2. SEE (AND HEAR) FES WORLD SACRED MUSIC FESTIVAL
Throughout the years, Fes World Sacred Music festival has progressively yet discreetly built a reputation that sets it apart from other similar festivals. If the word ‘sacred’ is making you think of liturgy music or a church choir, think again. This is a festival where flamenco shares stage with gospel, tango and fado succeed themselves to traditional sitar music or the griot music of Mauritania. The organizers have somehow always succeeded in finding diamonds in the dirt, low- key yet extremely talented bands and artists and have them share the stage with some of the most prolific world music actors of recent decades. Past artists include: Bjork, Patti Smith, Paco de Lucia, Ravi Shankar, Joan Baez or Youssouf N’Dour ( who will be performing again this year).
But what makes the festival really exceptional and somehow brings out the best in the music is the décor itself. There can’t possibly be any other better scene for this type of music than the century- old palaces and gardens of one of Arab world’s jewel cities – Fez. I remember one particular late summer night last year walking down a derb sidelined by candles throughout the maze of Medina’s streets and entering Dar Adyel, a three century old palace, all zellij, marble and cedar columns. Berber carpets were spread out in the patio and chairs were sidelining the walls. By the time the band settled into their traditional music from northern India, a hand’s reach from the audience, only a few dim lights around and the starred sky above , it’s fair to say everyone present went into a silent trance. Or the Sufi nights in the parks of the city way past midnight where the locals could enjoy one of the very rare occasions of listening to traditional Moroccan music in public. Or Aicha Redouane bringing back to life some of the golden age Arab poets with her incredible singing in the gardens of Batha palace in front of a mesmerized audience.

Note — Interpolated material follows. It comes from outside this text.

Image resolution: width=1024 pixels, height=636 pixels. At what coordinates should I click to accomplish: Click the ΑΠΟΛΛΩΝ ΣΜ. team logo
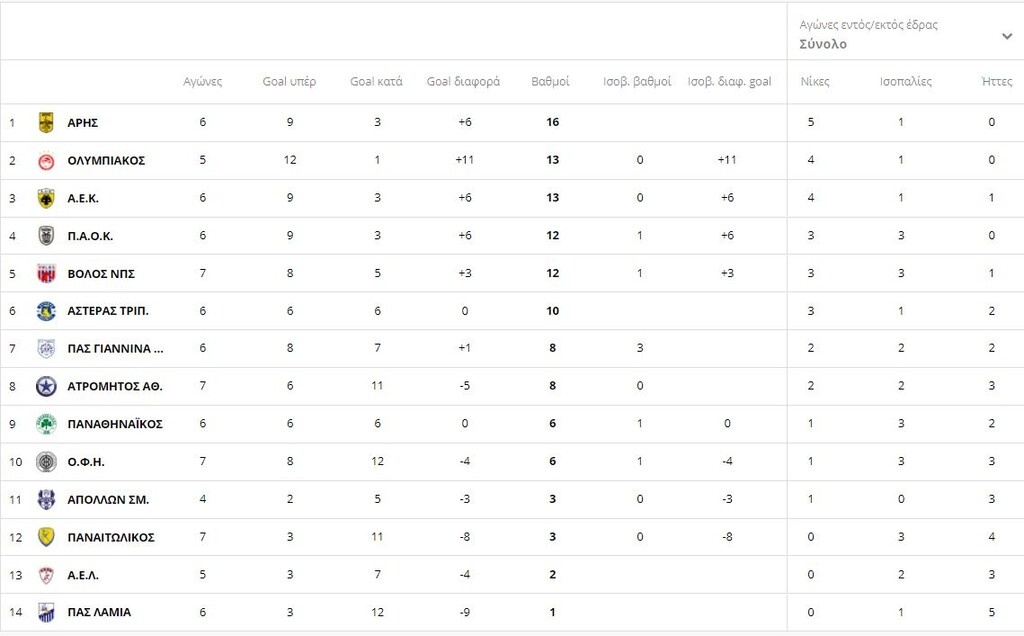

This year, the festival’s theme is ‘Conference of the Birds’ in allusion to a the 4500 lines epic written by a Persian poet in which the birds of the world gather to decide who is to be their king, as they have none. The hoopoe, the wisest of them all, suggests that they should find the legendary Simorgh, a mythical Persian bird roughly equivalent to the western phoenix. The hoopoe leads the birds, each of whom represent a human fault which prevents man from attaining enlightenment. When the group of thirty birds finally reach the dwelling place of the Simorgh, all they find is a lake in which they see their own reflection. It is the Sufi doctrine that God is not external or separate from the universe, but rather is the totality of existence.
As the poem, this edition is a spiritual and artistic journey through the cultures and traditions of the world , which are gradually revealed in their depth, through a concert , an exhibition, a film or a conference. All continents are represented by the greatest artists , proven masters in the practice of their art or their song : Roberto Alagna, one of the greatest tenors of modern times that will present a worldwide premiere for the festival, Tomatito , a living legend of flamenco guitar ( Paco de Lucia, that performed last year, sadly passed away last February), Yossou n’Dour and Johnny Clegg presenting a joint project paying homage to Nelson Mandela, and Rokia Traoré representing the deep Africa; Kadem Saher , the prestigious Arabic singer from the Middle East or Zakir Hussain , the most famous Indian musician in the art of tabla. From Latin America we will have Luzmilla Carpio (Bolivia) and from North America Buddy Guy, the great Chicago blues legend who visits Morocco for the first time, surrounded by the greatest representatives of this legendary African- American music.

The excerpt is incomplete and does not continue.